Survival and Neurologic Outcomes From Pharmacologic Peptide Administration During Cardiopulmonary Resuscitation of Pulseless Electrical Activity

• Published in: Journal of the American Heart Association Vol. 13; no. 13; p. e9757
• Main Authors: Oberdier, Matt T, Li, Jing, Ambinder, Daniel I, Suzuki, Masahito, Tumarkin, Ethan, Fink, Sarah, Neri, Luca, Zhu, Xiangdong, Justice, Cody N, Vanden Hoek, Terry L, Halperin, Henry R
• Format: Journal Article
• Language: English
• Published: England John Wiley and Sons Inc 02.07.2024; Wiley
• Subjects: Akt pathway; Animals; cardiac arrest; Cardiopulmonary Resuscitation - methods; cooling; Disease Models, Animal; drug; Female; Heart Arrest - drug therapy; Heart Arrest - physiopathology; Heart Arrest - therapy; Original Research; Peptides - administration & dosage; Peptides - pharmacology; pharmaceutic; Swine; TAT‐PHLPP9c; Time Factors; cooling; pharmaceutic; TAT‐PHLPP9c; Akt pathway; cardiac arrest; drug
• ISSN: 2047-9980; 2047-9980
• DOI: 10.1161/JAHA.123.033371

Outcomes from cardiopulmonary resuscitation (CPR) following sudden cardiac arrest are suboptimal.
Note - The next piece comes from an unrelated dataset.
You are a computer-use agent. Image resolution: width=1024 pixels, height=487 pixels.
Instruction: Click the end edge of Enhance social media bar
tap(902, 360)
Postresuscitation targeted temperature management has been shown to have benefit in subjects with sudden cardiac arrest due to ventricular fibrillation, but there are few data for outcomes from sudden cardiac arrest due to pulseless electrical activity. In addition, intra-CPR cooling is more effective than postresuscitation cooling. Physical cooling is associated with increased protein kinase B activity. Therefore, our group developed a novel peptide, TAT-PHLPP9c, which regulates protein kinase B. We hypothesized that when given during CPR, TAT-PHLPP9c would improve survival and neurologic outcomes following pulseless electrical activity arrest. In 24 female pigs, pulseless electrical activity was induced by inflating balloon catheters in the right coronary and left anterior descending arteries for ≈7 minutes. Advanced life support was initiated. In 12 control animals, epinephrine was given after 1 and 3 minutes. In 12 peptide-treated animals, 7.5 mg/kg TAT-PHLPP9c was also administered at 1 and 3 minutes of CPR. The balloons were removed after 2 minutes of support. Animals were recovered and neurologically scored 24 hours after return of spontaneous circulation. Return of spontaneous circulation was more common in the peptide group, but this difference was not significant (8/12 control versus 12/12 peptide; =0.093), while fully intact neurologic survival was significantly more common in the peptide group (0/12 control versus 11/12 peptide; <0.00001). TAT-PHLPP9c significantly increased myocardial nicotinamide adenine dinucleotide levels. TAT-PHLPP9c resulted in improved survival with full neurologic function after sudden cardiac arrest in a swine model of pulseless electrical activity, and the peptide shows potential as an intra-CPR pharmacologic agent.